We first propose a model for the blog graph that extends the more general web graph. The web is viewed as a graph G(V, E) where V is the set of pages and E represents hyperlinks between them. With a focus on the blogosphere, we view the web graph at a much lower granularity. Each entity v in the set V can also be associated with subsets constituted by the blogosphere or web news sources. In addition, every post hosted by a blog can be considered to be constituted of a Title, Content, Time, Tag, Author and Comment. This multi-relational conceptualization, and its instantiation is made possible through structured publishing on the blogosphere, enabled by RSS (RDF Site Summary), OPML (Outline Processor Markup Language), DC (Dublin Core) and FOAF (Friend of a Friend), all of which constitute popular metadata vocabularies.
We next propose to characterize instances of this multi-relational model, to include local content and the link structure involving various entities. We will identify the boundaries of the blogosphere, clarify what features makes it different from the rest of Web, and study the nature of spam. Such a characterization will be based on both publicly available blog data-sets, as well as those collected using our own system which is capable of discovering and harvesting blogs. We will share our experiences in implementing a blog harvesting system, the approaches we employed and their effectiveness, and provide new mechanisms that could be useful for timely content harvesting on the blogosphere.

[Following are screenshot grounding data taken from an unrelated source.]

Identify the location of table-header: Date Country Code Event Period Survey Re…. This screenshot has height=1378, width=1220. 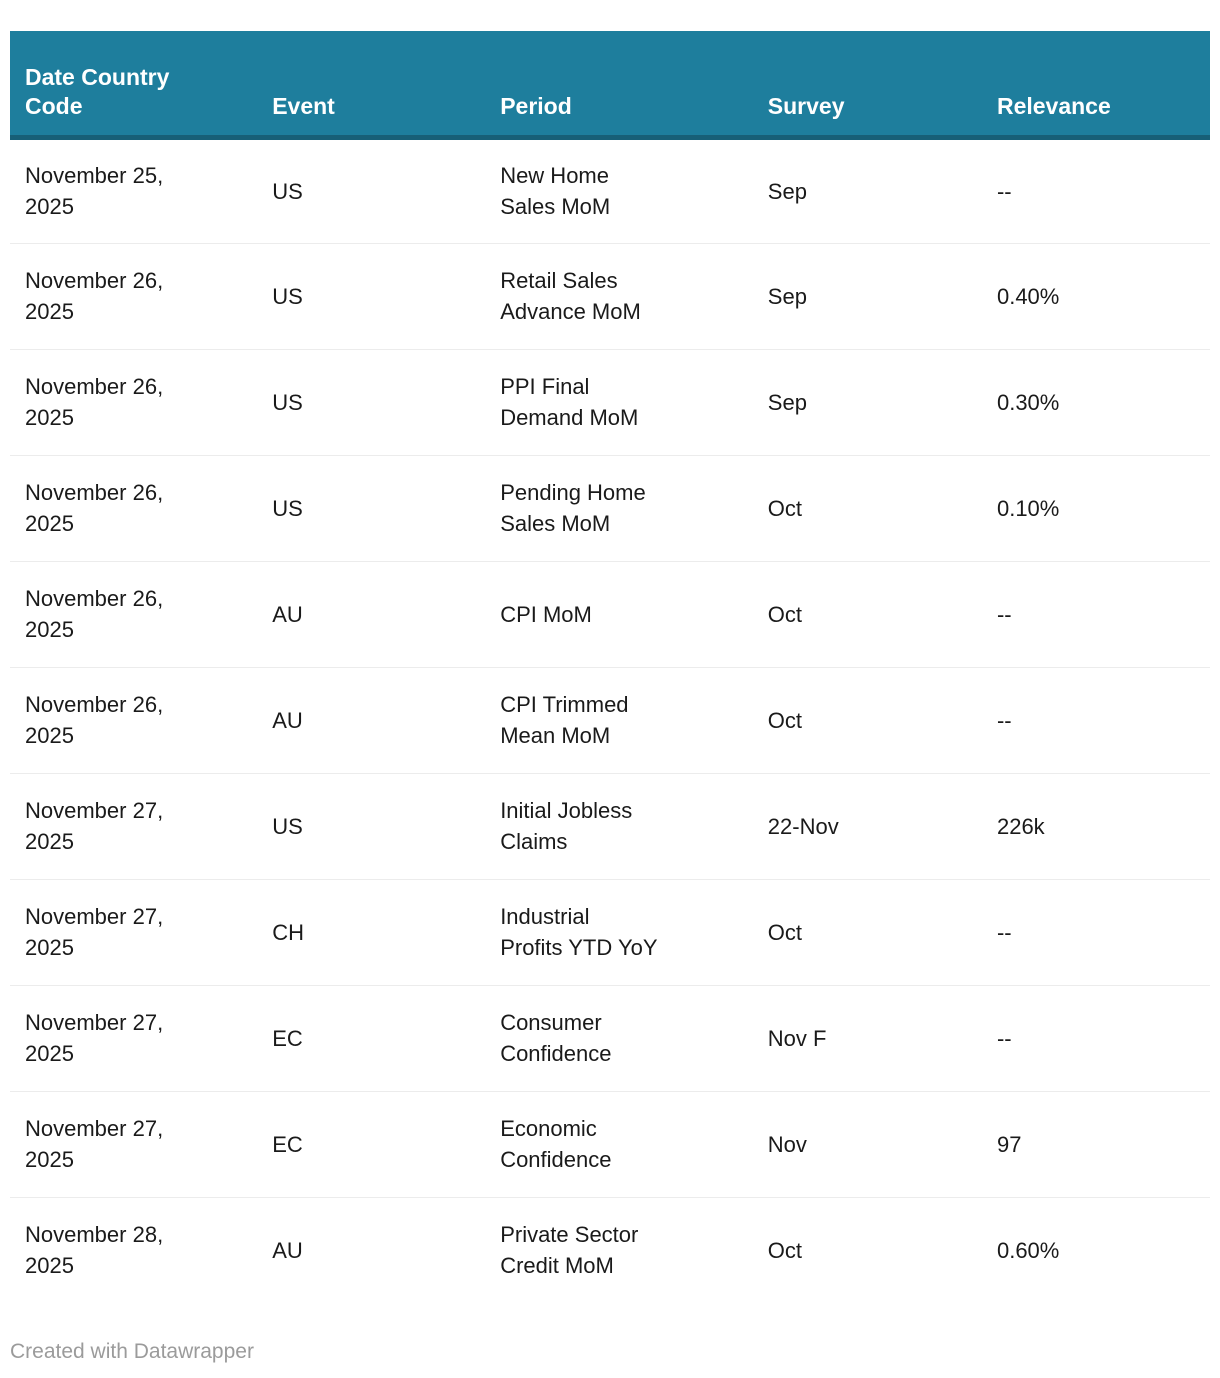
(610, 86).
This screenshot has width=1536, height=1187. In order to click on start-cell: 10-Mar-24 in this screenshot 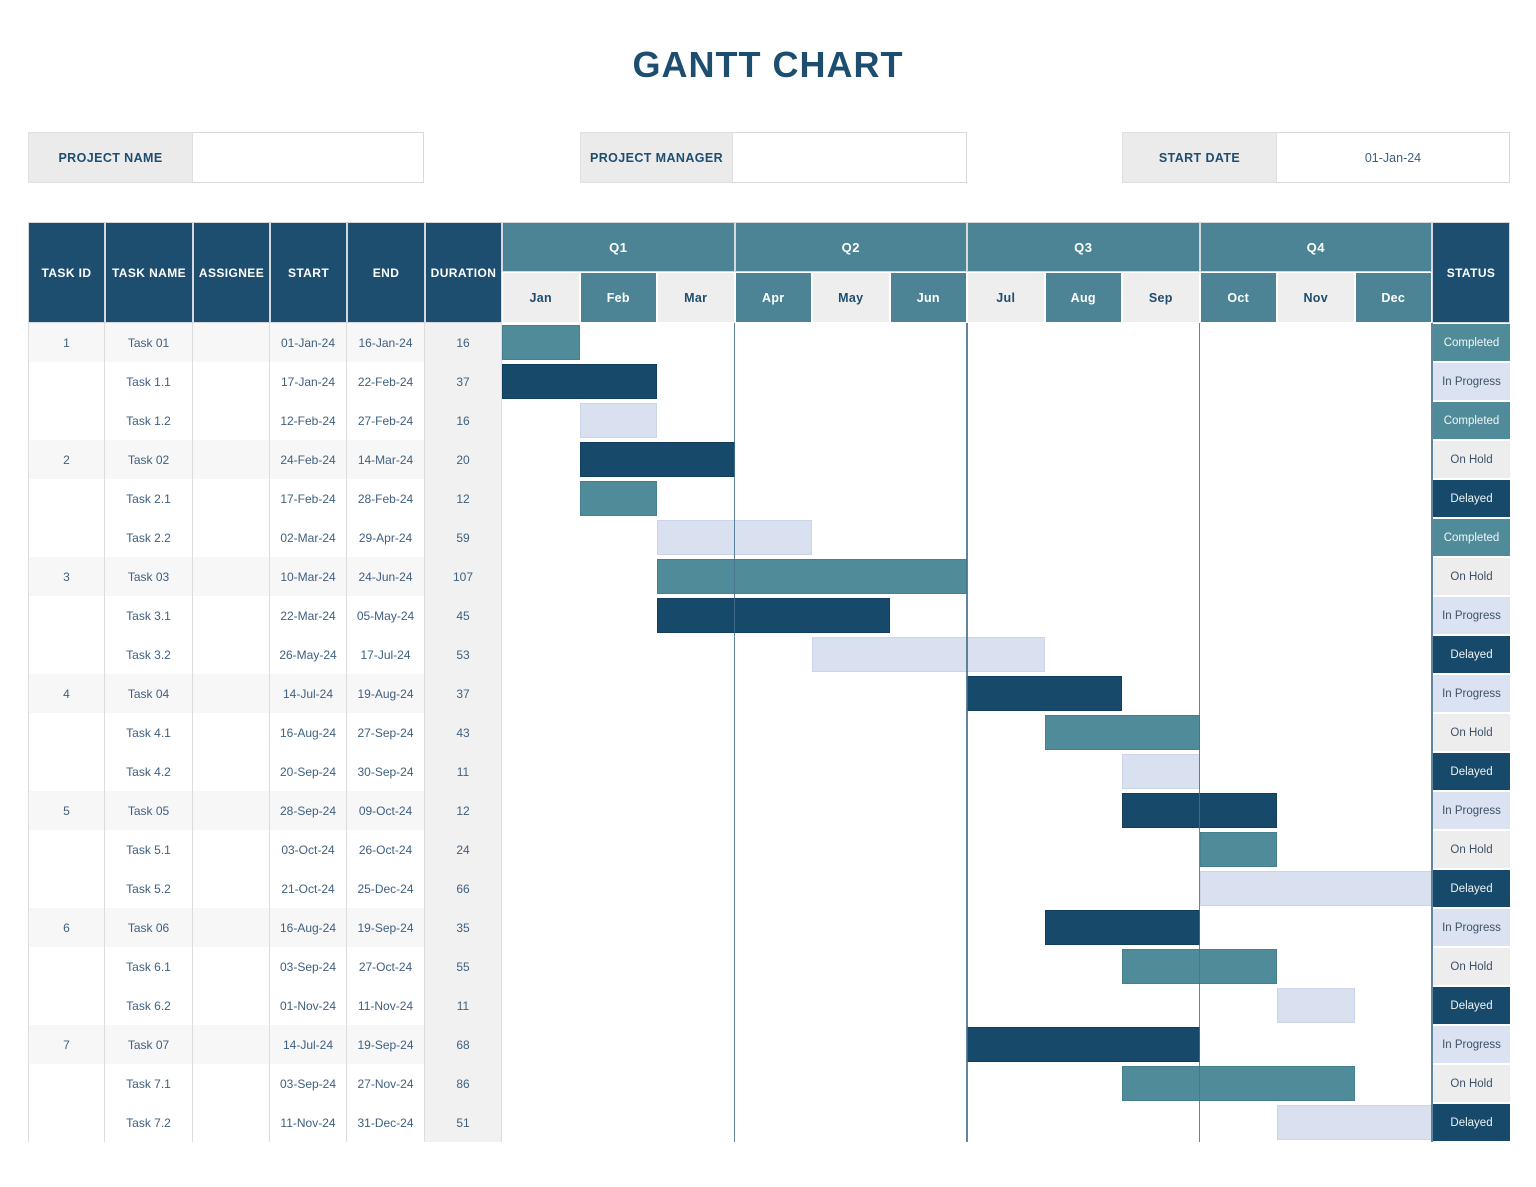, I will do `click(308, 576)`.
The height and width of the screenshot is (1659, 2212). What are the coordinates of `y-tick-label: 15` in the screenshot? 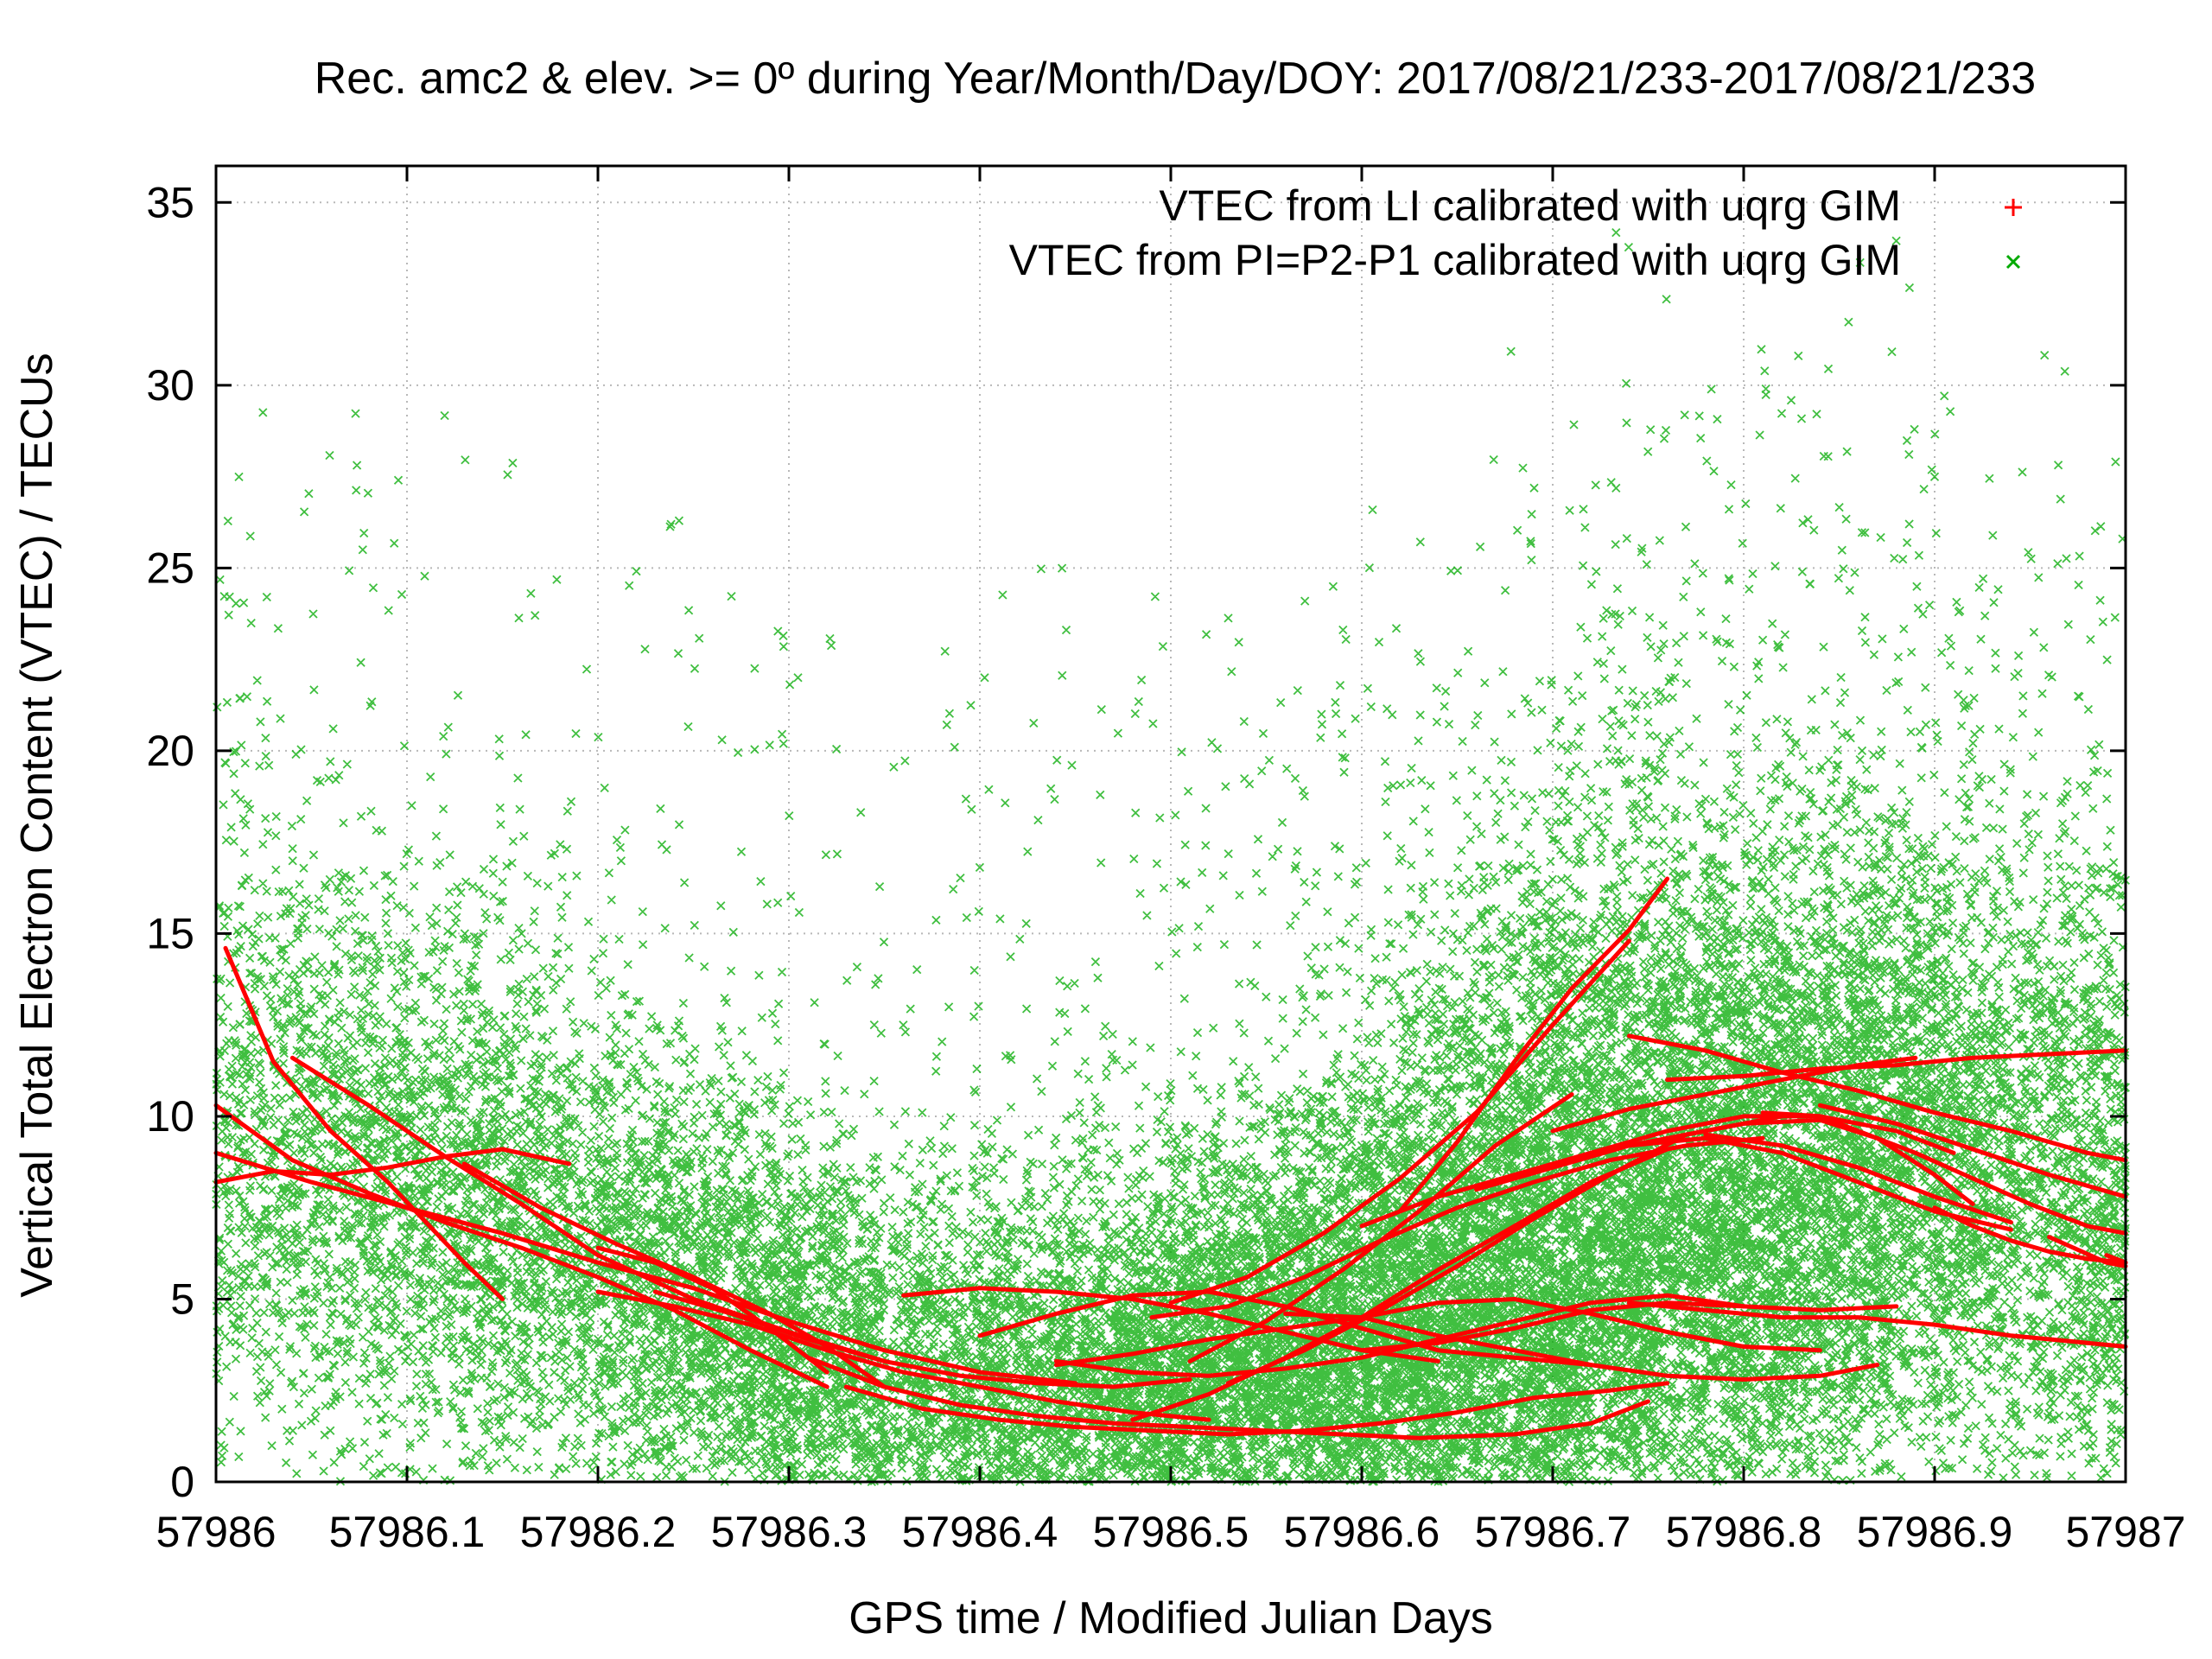 It's located at (170, 933).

We then propose to tackle spam afflicting the multi-relational blogosphere. We will formally make a distinction between spam in blogs with e-mail spam and the generic web spam. We will provide algorithms and techniques that employ both local and relational models to detect and eliminate spam posts and the blogs hosting them. We will then explore how such techniques can be made to adapt and learn in an adversarial classification setting, as mechanisms employed by spammers evolve. Based on our analysis of the algorithms and their cost, we will finally recommend a multi-step approach to eliminate spam blogs.